The bill gives effect to the recommendations arising from the former Minister of Internal Affairs’ (Peter Dunne) review of the access provisions in the 1995 Act, which was presented to the House of Representatives in October last year.
The bill makes some changes to the rules that restrict what information can be published online, which will enable the Department of Internal Affairs to develop an end-to-end service that increases access to BDM information (including historic BDM register images) through digital and online channels.
The legislative framework for the new access channels will include a requirement for a verified RealMe ID (or an approved equivalent) that can be asserted online. The bill will also clarify the status of Intention to Marry books, which are a valuable resource for genealogical research. Access will be authorised in the same way, and subject to the same rules, as solemnised marriage records.
Changes to Births, Deaths, Marriages registers
The bill will make a number of small but important changes to improve the integrity of the BDM registers by clarifying the rules concerning overseas-registered or overseas-sourced BDM information (eg, an overseas-registered divorce or dissolution of a marriage solemnised in New Zealand), close a gap in the existing law that could undermine the effectiveness of a non-disclosure direction, and strengthen BDM access register requirements.

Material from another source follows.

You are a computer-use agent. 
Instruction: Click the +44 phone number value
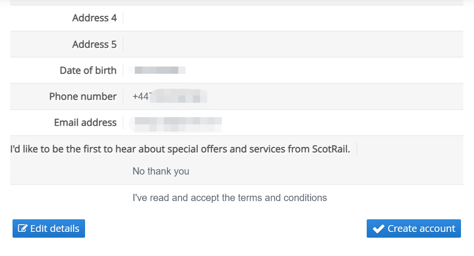click(170, 96)
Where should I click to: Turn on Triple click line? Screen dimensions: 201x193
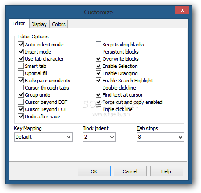(x=98, y=109)
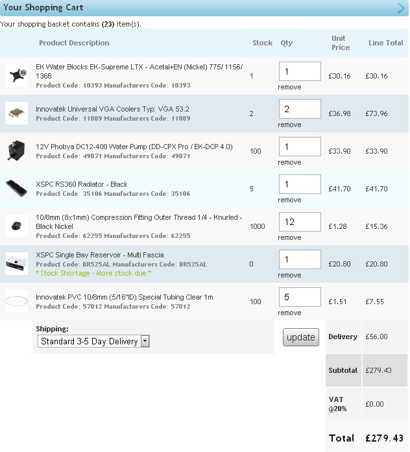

In addition, regulations that will replace the Births, Deaths, Marriages, and Relationships Registration (Prescribed Information) Regulations 1995 will provide that an individual’s death record will record all of that person’s children (living or dead), with a notation "deceased" where applicable.
Under the 1995 Act, children who die before one (or both) of their parents are not recorded on their parent’s death certificate. This change will address a known cause of concern for grieving families and ensure more complete family records, which will benefit individual families, researchers, and family historians.
The bill also responds to three discrete issues raised in the Law Commission’s review of burial and cremation law.
It introduces a new requirement for a preliminary notice of death (similar to the existing preliminary notice of birth) to be completed by the health professional responsible for the certificate of cause of death. It will also clarify the existing law, which conflates responsibility to notify a death with responsibility to notify disposal of a body. This means some deaths are not notified in a timely way. The person making decisions about disposal of a body will need to notify the death "as soon as practicable, and no later than 3 working days, after the disposal of the [deceased] person's body".
The bill has been referred to the Governance and Administration Committee.